Text excerpt ->
──────

#Building a web scraper

1 messages · Page 1 of 1 (latest)

mighty heathBOT
#

<@&987246841693360200> please have a look, thanks.

mighty heathBOT
#

While you are waiting for getting help, here are some tips to improve your experience:

Code is much easier to read if posted with syntax highlighting and proper formatting.

If nobody is calling back, that usually means that your question was not well asked and hence nobody feels confident enough answering. Try to use your time to elaborate, provide details, context, more code, examples and maybe some screenshots. With enough info, someone knows the answer for sure.

Don't forget to close your thread using the command </help-thread close:1027500463647621170> when your question has been answered, thanks.

slate sundial
#

@compact halo

compact halo
#

sorry it is acutally late

#

okay question

slate sundial
#

no worries at all

compact halo
#

do you need the jobs to persist after a restart

#

like if you turn the computer on and off again

slate sundial
#

Not really, I will keep track of the larger groups of requests in a database

compact halo
#

thats a yes

slate sundial
#

I can manage that separately, I know how to segment the list of required requests

compact halo
#

well you can make a persistent job queue in postgres relatively trivially

#

just so you are aware

slate sundial
#

The problem is that this code will require probably upwards of 10k database calls per second, so will need to be in-memory

compact halo
#

what are you scraping and why?

slate sundial
#

I'm scraping twitter to make a crypto predictor

#

I know you might say it won't work, which may be the case.

#

I have written a web scraper that can make 800 successful requests a second using public proxies

mint viper
#

scraping Twitter is against their ToS

#

u must use their api instead

slate sundial
#

okay let's say I'm using their API, the question still stands

#

Can we look at this narrow slice of the problem?

──────

Task data ->
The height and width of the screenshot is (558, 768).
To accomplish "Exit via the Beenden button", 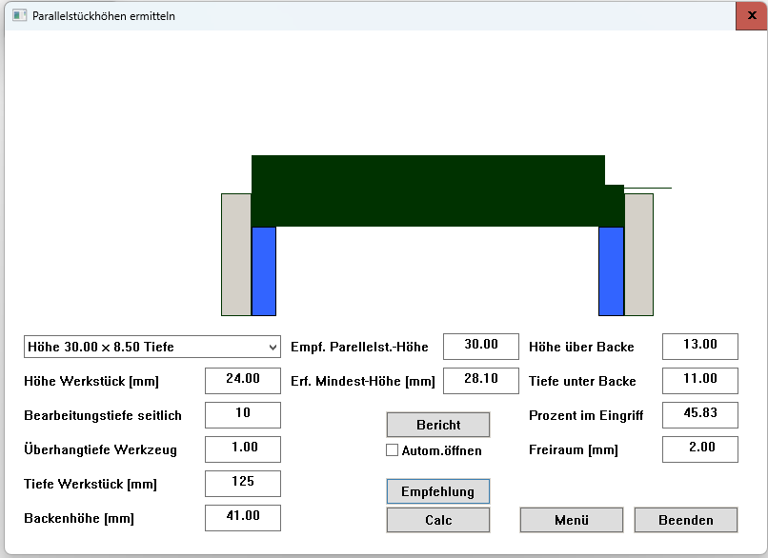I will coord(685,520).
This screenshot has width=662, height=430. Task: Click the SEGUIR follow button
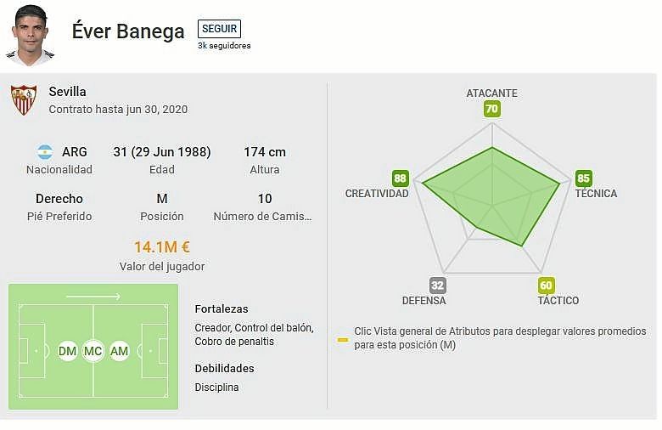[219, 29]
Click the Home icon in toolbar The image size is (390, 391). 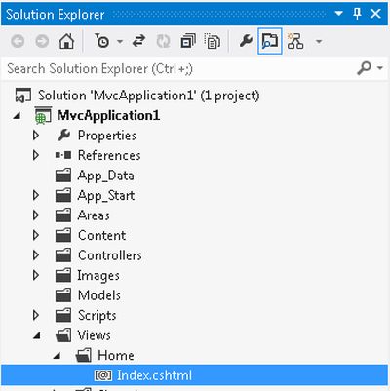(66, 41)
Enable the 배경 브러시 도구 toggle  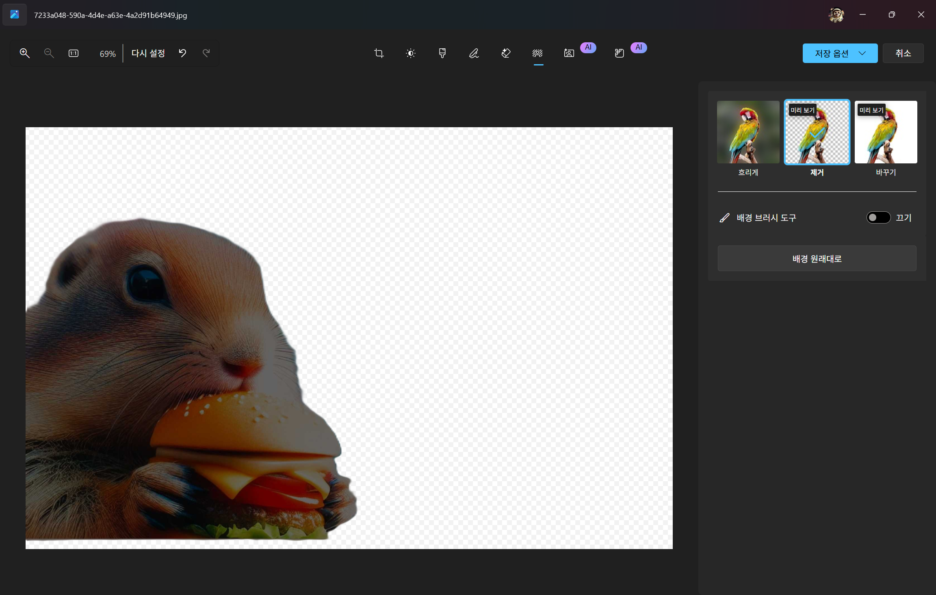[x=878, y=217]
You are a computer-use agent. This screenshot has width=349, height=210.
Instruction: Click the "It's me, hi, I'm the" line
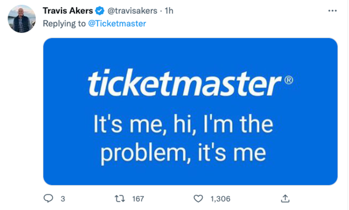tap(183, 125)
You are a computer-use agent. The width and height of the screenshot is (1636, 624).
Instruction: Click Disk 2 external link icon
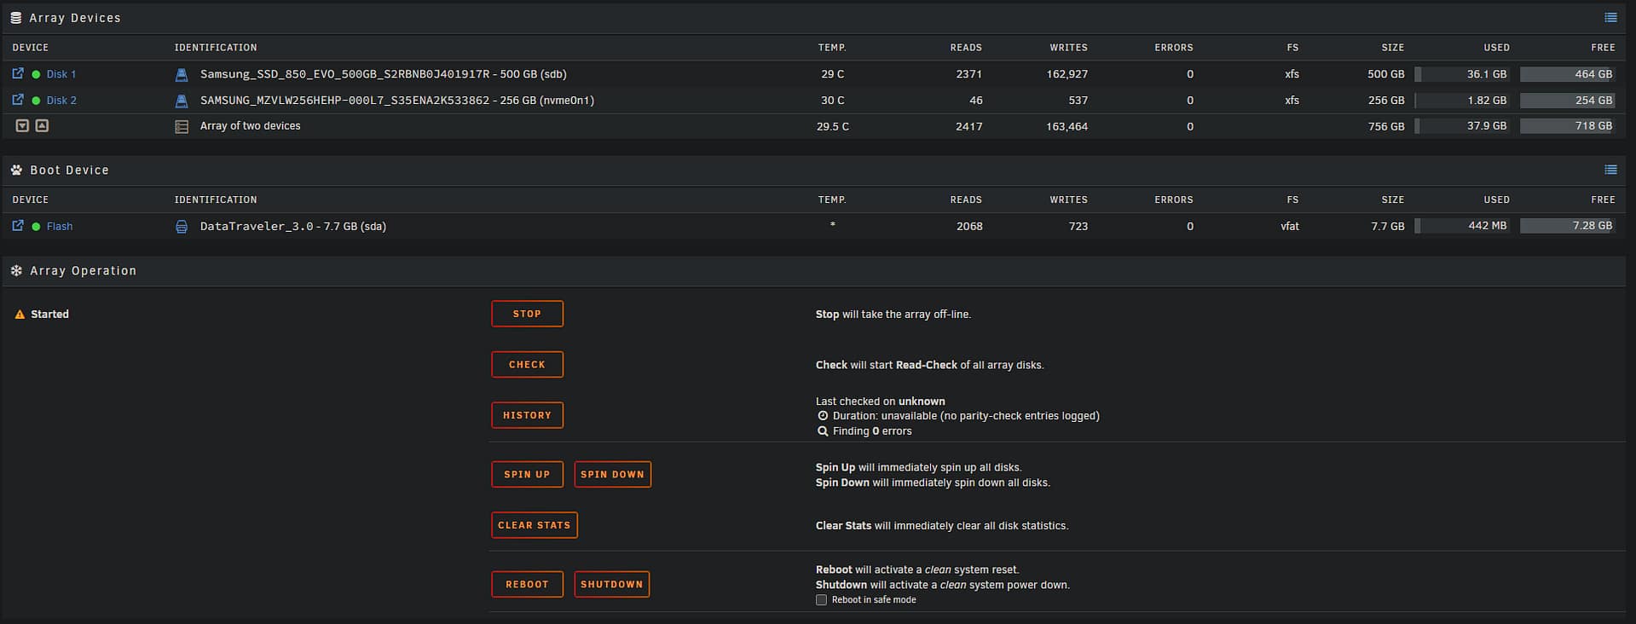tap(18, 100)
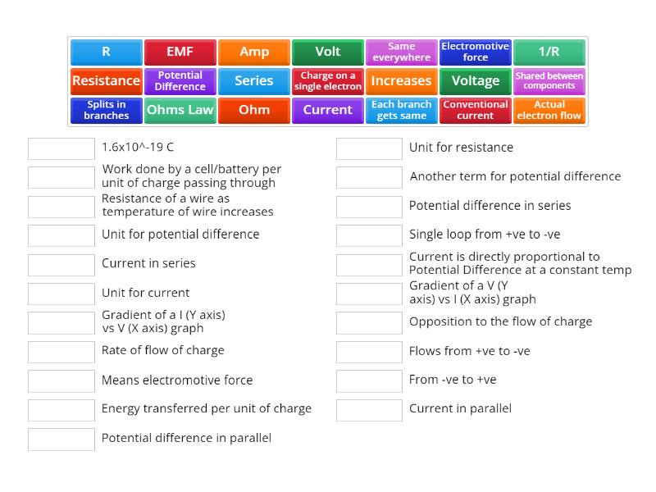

──────

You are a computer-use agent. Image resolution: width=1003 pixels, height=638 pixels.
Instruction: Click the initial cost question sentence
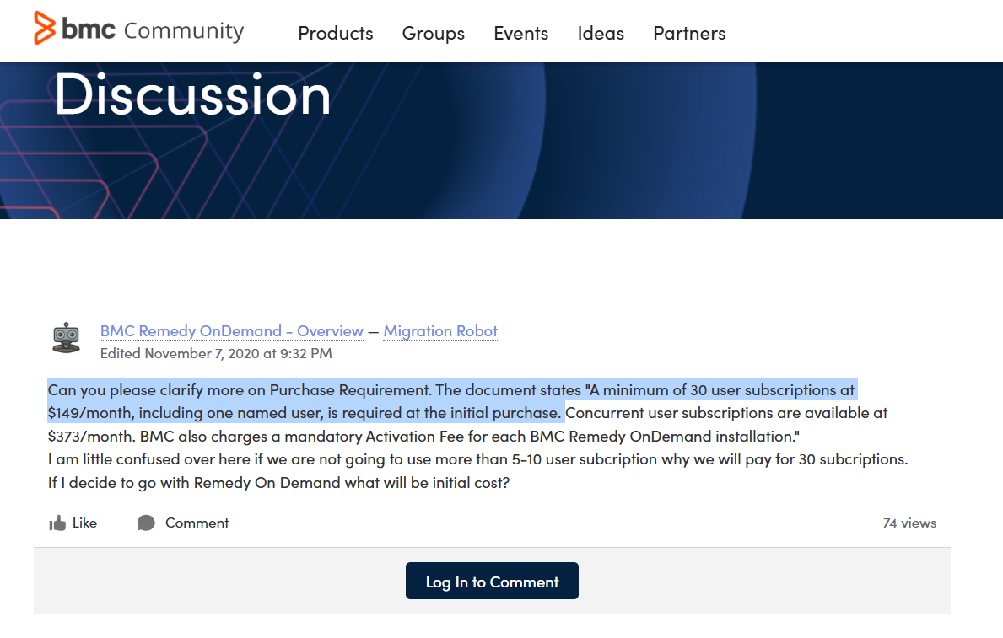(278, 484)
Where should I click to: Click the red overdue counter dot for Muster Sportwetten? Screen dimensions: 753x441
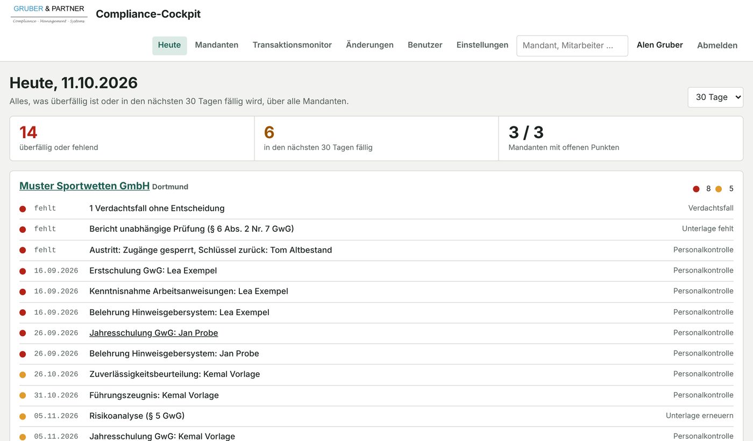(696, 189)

──────

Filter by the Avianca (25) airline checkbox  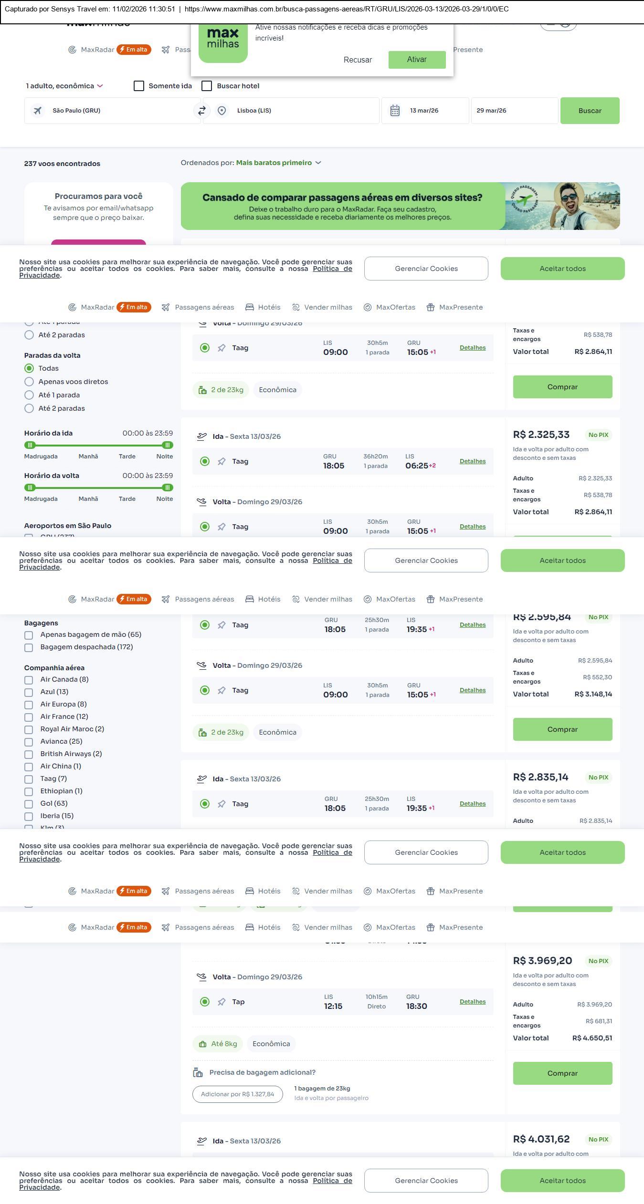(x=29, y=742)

──────

Objectives ->
#1 Find every row that contains the string "Instruction" and copy each one out, treating uppercase and lowercase letters as different.
#2 Take the forum thread about building a web scraper further, starting after its final message.
The forum thread and the rows have nothing to do with each other.

Answers for the tasks ->
#1
Instruction: Click the "It's me, hi, I'm the" line
Instruction: Click Disk 2 external link icon
Instruction: Click the initial cost question sentence

#2
compact halo
#

okay

mint viper
#

2k tasks is nothing

compact halo
#

On fail (state = QUEUED, last_updated = NOW) added back to the front of the queue
This doesn't make sense - you will get infinite retries

mint viper
#

u think u would get performance issues and that they would be solved by having multiple queues, but thats not the case

slate sundial
#

So a task fails from the front of the queue, it's state is set to queued, and last updated to now

compact halo
#

and one persistently failing task will screw you

slate sundial
#

then it is added back to the front of the queue

compact halo
#

you want to put it in the back of the queue

#

not the front

#

and yeah - 10k database calls a second is fine

slate sundial
#

Well I'm treating the start of the queue as the place where items are taken

compact halo
#

maybe will make the gears squeek on a small instance, but not really a problem

compact halo
#

use queues for logical separation

#

not for performance

mint viper
#

multiple queues or one won't affect performance

compact halo
#

(they are performant, but thats not why you use them)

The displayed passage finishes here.